• Input records:
━━━━━━━━━━━━━━━━

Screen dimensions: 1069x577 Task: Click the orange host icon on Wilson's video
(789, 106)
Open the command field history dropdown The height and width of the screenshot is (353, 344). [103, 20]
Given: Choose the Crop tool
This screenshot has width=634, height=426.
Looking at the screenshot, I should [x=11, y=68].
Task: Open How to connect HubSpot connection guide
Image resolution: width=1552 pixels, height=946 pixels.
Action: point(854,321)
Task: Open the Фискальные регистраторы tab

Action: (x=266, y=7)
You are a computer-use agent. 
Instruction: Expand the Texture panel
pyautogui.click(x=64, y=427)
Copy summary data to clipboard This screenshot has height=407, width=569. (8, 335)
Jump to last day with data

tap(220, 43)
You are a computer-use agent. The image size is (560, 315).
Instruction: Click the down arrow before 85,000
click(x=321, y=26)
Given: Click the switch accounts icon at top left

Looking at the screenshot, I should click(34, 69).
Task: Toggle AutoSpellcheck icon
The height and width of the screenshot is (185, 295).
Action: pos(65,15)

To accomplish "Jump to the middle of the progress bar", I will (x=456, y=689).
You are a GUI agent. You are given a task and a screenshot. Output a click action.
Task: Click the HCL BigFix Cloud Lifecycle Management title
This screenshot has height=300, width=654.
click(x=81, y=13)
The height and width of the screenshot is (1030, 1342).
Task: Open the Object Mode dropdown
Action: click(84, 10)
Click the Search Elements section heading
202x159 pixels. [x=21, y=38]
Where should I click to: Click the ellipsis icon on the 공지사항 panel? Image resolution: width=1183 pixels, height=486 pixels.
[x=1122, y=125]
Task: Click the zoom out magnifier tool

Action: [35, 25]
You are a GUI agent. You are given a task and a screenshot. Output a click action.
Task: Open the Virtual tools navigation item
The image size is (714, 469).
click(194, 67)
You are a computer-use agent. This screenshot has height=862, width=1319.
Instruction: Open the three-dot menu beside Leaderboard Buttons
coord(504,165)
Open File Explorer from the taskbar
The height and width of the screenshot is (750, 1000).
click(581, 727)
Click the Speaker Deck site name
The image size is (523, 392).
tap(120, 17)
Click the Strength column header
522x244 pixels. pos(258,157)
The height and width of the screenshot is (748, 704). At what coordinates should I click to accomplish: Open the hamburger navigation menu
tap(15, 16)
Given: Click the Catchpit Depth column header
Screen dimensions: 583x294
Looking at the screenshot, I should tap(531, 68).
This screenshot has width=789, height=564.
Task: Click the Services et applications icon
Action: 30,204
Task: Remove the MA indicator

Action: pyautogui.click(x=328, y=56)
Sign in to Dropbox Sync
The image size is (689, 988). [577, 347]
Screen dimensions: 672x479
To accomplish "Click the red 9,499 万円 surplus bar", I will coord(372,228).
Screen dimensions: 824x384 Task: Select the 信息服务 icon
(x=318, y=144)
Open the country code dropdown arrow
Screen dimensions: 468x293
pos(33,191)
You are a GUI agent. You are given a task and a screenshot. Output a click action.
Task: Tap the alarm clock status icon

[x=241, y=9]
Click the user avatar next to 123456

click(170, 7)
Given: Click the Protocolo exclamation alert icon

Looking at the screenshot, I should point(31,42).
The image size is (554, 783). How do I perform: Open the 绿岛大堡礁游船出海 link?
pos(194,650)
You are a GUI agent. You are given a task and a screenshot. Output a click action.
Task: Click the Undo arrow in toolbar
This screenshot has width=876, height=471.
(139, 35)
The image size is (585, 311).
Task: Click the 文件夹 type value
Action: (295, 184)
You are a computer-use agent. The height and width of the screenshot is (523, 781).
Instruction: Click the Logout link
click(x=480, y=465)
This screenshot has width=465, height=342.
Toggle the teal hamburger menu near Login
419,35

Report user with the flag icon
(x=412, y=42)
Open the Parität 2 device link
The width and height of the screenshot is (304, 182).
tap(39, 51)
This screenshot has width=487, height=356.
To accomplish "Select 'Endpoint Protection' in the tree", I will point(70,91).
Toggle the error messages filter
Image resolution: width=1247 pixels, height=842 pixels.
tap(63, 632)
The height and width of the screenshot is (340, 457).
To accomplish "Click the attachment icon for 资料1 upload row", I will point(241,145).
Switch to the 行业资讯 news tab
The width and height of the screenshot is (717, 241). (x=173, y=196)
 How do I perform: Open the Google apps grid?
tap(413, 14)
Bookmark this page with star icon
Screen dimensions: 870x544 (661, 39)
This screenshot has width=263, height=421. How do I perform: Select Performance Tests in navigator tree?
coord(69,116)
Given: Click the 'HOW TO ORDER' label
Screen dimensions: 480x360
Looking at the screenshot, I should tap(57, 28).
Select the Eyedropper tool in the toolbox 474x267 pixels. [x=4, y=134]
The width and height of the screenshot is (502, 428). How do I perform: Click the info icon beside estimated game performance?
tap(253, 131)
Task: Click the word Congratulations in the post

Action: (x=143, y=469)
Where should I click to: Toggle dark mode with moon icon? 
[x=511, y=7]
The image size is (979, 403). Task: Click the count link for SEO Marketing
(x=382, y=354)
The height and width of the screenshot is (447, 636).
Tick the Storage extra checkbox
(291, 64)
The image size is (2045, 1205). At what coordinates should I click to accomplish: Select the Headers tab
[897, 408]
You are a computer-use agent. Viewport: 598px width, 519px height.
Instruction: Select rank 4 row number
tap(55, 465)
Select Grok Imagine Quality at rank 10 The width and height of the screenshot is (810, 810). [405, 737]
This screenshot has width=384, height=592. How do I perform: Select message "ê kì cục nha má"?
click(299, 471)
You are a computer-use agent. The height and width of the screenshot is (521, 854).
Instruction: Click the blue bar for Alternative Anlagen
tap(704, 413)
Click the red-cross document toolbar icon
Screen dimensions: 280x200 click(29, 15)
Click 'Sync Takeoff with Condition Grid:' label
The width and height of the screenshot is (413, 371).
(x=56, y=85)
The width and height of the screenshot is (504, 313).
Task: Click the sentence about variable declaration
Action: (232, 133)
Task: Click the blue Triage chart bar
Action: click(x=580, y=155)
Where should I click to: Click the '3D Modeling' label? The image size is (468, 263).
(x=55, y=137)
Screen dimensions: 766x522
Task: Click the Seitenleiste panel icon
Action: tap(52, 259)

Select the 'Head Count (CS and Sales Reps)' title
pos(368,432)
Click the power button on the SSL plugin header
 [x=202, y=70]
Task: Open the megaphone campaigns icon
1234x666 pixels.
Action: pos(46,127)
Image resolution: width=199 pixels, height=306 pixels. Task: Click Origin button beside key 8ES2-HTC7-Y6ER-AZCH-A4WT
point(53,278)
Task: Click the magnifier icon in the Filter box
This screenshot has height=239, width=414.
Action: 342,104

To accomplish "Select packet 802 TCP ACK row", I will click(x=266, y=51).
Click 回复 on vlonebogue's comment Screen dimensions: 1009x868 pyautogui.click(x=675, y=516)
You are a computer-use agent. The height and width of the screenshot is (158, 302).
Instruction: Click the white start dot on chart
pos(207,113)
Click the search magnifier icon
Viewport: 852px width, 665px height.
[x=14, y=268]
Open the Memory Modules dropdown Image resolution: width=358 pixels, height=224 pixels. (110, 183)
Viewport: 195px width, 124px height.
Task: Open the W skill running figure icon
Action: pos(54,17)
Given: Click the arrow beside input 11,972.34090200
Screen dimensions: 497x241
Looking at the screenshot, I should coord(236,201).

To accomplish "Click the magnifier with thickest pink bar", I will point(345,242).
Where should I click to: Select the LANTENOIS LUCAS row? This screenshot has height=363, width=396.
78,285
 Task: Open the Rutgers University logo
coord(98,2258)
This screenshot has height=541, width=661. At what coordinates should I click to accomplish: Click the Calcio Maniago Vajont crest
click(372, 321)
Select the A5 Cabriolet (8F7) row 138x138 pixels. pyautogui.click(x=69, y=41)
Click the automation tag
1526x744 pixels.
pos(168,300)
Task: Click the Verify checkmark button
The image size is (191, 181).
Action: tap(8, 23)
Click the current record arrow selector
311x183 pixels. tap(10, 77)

━━━━━━━━━━━━━━━━

• Task description: Return the lines of the listing where the string "agent" appears.

• Output below:
You are a computer-use agent. 
You are a computer-use agent. The image size is (560, 315).
You are a GUI agent. You are given a task and a screenshot. Output a click action.
You are a GUI agent. You are given a task and a screenshot. Output a click action.
You are a computer-use agent. This screenshot has height=862, width=1319.
You are a GUI agent. You are given a task and a screenshot. Output a click action.
You are a GUI agent. You are given a task and a screenshot. Output a click action.
You are a computer-use agent. The height and width of the screenshot is (523, 781).
You are a computer-use agent. Viewport: 598px width, 519px height.
You are a computer-use agent. The height and width of the screenshot is (521, 854).
You are a computer-use agent. The height and width of the screenshot is (158, 302).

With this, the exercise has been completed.